Potential weaknesses of the 5GDHC concept compared to traditional district heating are due mainly to difficult seasonal load balancing and higher complexity in both the distribution network management and the customer-sited energy transfer stations (ETSs). In fact, as shown in Figure 1, the latter must include a water-source heat pump (WSHP) to boost the temperature of the supplied thermal energy to meet the requirement of the distribution and emission system for space heating/cooling and domestic hot water production. Despite the additional complication introduced, these kinds of networks provide invaluable opportunities to a decentralised coupling of the thermal and power grids. The latter can be achieved through power-to-heat strategies exploiting the capacity of the distributed thermal energy storage (TES), required as a part of the 5GDHC ETS. As it happens in a conventional heat pump system, the thermal storage capacity is needed:

• to increase the efficiencies of the WSHP unit with a more stable operation and yield the possibility to operate when the heat demand is below the WSHP minimum capacity, hence limiting the number of on-off switching events that are a cause of stress of both the electrical and mechanical WSHP components, reducing their lifetime,
• to meet the user’s comfort requirements during thermal peak loads, mainly with respect to domestic hot water (DHW) delivery, and
• to increase the self-consumption of electricity from local decentralised non-dispatchable renewable energy sources, like rooftop photovoltaic systems. This is a value both for the user energy bill, as well as for the power distribution grid, benefiting from a form of flexibility that helps reduce the occurrence of power grid faults due to frequency or voltage variations. In fact, an aggregated WSHP pool can increase the electricity consumption when it is needed (negative balancing) and store it in the form of thermal energy or can partially reduce it (positive balancing).

If European Commission-funded research projects are concerned, the H2020 project FLEXYNETS [11] was the first where the strengths and weaknesses of this technology were investigated through numerical simulation activities and laboratory tests. Currently, 5GDHC systems are being deployed in several real demonstrators within the ongoing projects D2 grids [12], Life4HeatRecovery [13], and REWARDHeat [14]. Additional ongoing projects that highlight the effort of the EU in boosting the DHC sector are: ReUseHeat [15], TEMPO [16], WEDISTRICT [17], RELaTED [18], Upgrade DH [19], COOL DH [20], KeepWarm [21], THERMOS [22], HeatNet NWE [23], and ENTRAIN [24].

§ **PROVIDED DATA**
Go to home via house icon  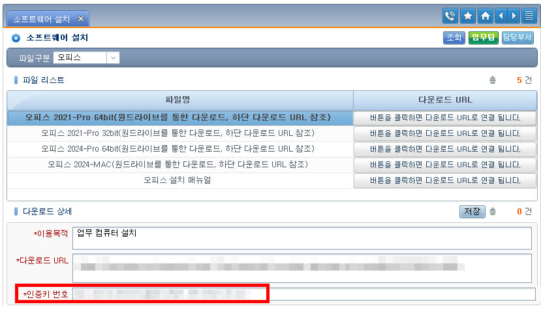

§ **PROBLEMS**
1. Answer these questions using the 5GDHC passage:
(a) What unit must the customer-sited energy transfer stations include to boost the temperature of the supplied thermal energy?
(b) Which H2020 project was the first to investigate the strengths and weaknesses of this technology?
(c) Under negative balancing, what does an aggregated WSHP pool do?
2. Repeat the part of the 5GDHC passage from "If European Commission-funded" up to and including "and ENTRAIN [24].", word for word.

§ **EXPECTED RESULTS**
1.
(a) A water-source heat pump (WSHP).
(b) FLEXYNETS.
(c) It increases electricity consumption when needed and stores it as thermal energy.

2.
If European Commission-funded research projects are concerned, the H2020 project FLEXYNETS [11] was the first where the strengths and weaknesses of this technology were investigated through numerical simulation activities and laboratory tests. Currently, 5GDHC systems are being deployed in several real demonstrators within the ongoing projects D2 grids [12], Life4HeatRecovery [13], and REWARDHeat [14]. Additional ongoing projects that highlight the effort of the EU in boosting the DHC sector are: ReUseHeat [15], TEMPO [16], WEDISTRICT [17], RELaTED [18], Upgrade DH [19], COOL DH [20], KeepWarm [21], THERMOS [22], HeatNet NWE [23], and ENTRAIN [24].